(RECORD SET Opens)

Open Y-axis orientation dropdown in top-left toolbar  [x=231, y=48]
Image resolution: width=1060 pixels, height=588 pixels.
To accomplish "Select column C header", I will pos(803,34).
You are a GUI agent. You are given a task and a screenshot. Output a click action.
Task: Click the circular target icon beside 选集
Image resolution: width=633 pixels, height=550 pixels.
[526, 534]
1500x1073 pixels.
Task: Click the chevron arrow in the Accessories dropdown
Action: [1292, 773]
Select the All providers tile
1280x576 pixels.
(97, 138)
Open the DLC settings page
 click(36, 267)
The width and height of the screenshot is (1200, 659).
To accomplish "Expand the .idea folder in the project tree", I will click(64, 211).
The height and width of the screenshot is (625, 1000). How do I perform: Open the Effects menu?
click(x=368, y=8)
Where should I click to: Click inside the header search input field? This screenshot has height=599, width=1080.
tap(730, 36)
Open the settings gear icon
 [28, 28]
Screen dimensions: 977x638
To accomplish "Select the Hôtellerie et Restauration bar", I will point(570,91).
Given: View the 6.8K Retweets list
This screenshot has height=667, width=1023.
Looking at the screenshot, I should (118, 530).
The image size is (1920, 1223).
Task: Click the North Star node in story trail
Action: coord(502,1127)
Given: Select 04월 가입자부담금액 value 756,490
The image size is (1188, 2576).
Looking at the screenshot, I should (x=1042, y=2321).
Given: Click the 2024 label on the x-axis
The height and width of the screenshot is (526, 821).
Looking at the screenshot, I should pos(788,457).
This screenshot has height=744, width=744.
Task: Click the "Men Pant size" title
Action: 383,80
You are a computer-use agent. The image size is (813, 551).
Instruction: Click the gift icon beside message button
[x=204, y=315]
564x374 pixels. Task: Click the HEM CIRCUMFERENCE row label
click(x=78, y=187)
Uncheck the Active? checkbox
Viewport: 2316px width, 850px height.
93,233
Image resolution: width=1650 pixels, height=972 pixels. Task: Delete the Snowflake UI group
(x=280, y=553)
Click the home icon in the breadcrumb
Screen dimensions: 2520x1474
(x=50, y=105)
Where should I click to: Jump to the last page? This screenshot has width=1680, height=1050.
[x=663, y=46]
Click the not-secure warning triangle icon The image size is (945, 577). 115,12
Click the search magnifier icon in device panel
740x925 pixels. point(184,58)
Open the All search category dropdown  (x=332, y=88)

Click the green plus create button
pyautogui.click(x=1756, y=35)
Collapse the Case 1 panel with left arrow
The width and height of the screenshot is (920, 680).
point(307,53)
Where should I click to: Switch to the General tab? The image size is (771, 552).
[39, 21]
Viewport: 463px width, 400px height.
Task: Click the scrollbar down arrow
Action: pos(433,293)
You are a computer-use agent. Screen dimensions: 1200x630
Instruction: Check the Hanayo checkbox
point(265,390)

(RECORD SET Closes)

ABOUT THIS EXERCISE
Filter on the word "agent": copy each matching line from the entries above.

ANSWER BOX
You are a GUI agent. You are given a task and a screenshot. Output a click action.
You are a computer-use agent. The image size is (813, 551).
You are a computer-use agent. Screen dimensions: 1200x630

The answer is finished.